# Livestock Guardian DONKEY? - (Pic)



## Sumi (Oct 8, 2014)

Saw this pic by Bonebrothers Outdoors on FB today...


----------



## Southern by choice (Oct 8, 2014)

Wow! Good guardian!


----------



## Baymule (Oct 8, 2014)

Makes everyone want a donkey doesn't it? Only know that that could be your beloved pet as well. Some donkeys don't care about the difference and just hate ALL varmits. I had a couple donkeys in with cattle I used to have and those donks went after EVERYTHING, including stomping all the chickens to death. Just know what you're getting before you get it.


----------



## Southern by choice (Oct 8, 2014)

I am afraid of donkeys, so no temptation here. LOL

I will stick with my dogs. They are cuddly, loving, protective, do their job and best of all I can go out in the field and roll around with my big hairy beasts! I never worry about the children going in with them either. 

..and then there are those eyes.... now who can resist pyr eyes!


----------



## Sumi (Oct 8, 2014)

I heard donkeys will attack and kill dogs that visit the pasture, so I'll think twice before getting one, but if you raise them as livestock guardians with the animals they are to protect?

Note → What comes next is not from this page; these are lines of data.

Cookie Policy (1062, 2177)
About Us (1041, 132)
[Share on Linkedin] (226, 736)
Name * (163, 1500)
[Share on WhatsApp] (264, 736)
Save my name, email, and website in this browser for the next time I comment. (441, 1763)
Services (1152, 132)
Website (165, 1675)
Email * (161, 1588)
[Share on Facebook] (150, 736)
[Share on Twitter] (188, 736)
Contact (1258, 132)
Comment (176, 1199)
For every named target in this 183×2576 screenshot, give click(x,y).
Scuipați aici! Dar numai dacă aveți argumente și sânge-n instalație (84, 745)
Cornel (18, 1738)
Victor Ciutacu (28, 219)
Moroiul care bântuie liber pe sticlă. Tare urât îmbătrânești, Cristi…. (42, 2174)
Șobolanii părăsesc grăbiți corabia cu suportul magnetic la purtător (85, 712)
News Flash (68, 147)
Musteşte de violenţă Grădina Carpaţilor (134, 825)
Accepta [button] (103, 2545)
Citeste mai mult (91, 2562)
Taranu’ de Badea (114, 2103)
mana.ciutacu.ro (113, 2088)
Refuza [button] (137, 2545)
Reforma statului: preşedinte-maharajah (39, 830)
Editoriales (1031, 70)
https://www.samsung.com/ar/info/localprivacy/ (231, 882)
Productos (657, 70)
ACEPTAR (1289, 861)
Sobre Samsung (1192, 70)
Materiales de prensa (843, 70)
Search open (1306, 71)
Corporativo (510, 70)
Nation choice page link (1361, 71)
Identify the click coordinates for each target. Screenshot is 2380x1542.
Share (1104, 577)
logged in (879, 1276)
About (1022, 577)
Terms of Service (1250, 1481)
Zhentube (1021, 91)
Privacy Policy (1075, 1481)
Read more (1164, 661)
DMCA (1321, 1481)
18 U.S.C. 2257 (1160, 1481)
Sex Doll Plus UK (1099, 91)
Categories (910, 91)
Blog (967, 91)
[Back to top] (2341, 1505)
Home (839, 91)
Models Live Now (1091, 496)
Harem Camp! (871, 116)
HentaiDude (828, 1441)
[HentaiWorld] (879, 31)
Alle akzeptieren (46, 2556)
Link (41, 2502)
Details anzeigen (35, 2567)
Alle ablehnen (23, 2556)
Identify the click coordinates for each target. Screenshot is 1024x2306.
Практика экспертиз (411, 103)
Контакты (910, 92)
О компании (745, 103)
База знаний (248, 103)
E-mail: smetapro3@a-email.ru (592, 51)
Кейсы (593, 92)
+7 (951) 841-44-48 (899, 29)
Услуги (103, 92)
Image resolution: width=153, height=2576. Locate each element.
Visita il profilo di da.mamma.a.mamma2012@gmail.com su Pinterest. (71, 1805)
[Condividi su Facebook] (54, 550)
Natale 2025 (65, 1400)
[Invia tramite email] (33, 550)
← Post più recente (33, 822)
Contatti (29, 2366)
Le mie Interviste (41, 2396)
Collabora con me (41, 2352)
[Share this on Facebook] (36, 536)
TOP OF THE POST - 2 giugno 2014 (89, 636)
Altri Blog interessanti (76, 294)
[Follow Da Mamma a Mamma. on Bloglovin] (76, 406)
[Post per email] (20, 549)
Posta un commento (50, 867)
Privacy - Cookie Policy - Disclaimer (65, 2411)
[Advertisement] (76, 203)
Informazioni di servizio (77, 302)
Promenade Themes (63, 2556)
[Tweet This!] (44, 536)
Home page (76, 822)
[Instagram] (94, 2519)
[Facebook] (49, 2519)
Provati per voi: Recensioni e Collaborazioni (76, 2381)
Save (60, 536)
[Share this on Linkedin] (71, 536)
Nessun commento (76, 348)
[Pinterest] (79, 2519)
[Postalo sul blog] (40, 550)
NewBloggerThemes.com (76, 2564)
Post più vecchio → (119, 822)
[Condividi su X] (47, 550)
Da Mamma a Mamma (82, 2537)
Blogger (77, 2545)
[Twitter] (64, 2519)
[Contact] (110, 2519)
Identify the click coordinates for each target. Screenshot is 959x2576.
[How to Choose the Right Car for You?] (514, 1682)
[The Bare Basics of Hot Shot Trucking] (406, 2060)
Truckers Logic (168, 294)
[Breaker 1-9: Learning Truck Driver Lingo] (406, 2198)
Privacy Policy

Would that work? Just curious. I've grown up around Bullterriers and decided I need at least two when I buy my little farm


----------



## OneFineAcre (Oct 8, 2014)

That's one bad ass (pun intended )


----------



## goatgurl (Oct 8, 2014)

no baymule, not everyone.  I'm not wanting one either.  i knew a lady who had two as guardians and they got to where they wouldn't even let her in the pasture.  like SBC I'm afraid of the darn things.  give me a good dog thank you.  but on the other level they do a good job, had a brother in law who hunted mountain lions and two of his hunting mules actually killed a mountain lion.  they are big powerful determined animals.
    and OFA


----------



## GLENMAR (Oct 28, 2014)




----------



## goats&moregoats (Oct 28, 2014)

No worry here either. I haven't liked asses ( 4 or 2 legged ) since I was little.


----------



## Southern by choice (Oct 28, 2014)

goats&moregoats said:


> No worry here either. I haven't liked asses ( 4 or 2 legged ) since I was little.


  and the world seems full of 'em! did I say that?


----------



## Hens and Roos (Oct 28, 2014)




----------



## goatgurl (Oct 28, 2014)

@Southern by choice yes, yes you did say that...


----------



## frustratedearthmother (Oct 29, 2014)

Lol!

I had a mini donkey who did that to my PGCH Pygmy doe.  He left home the next day!


----------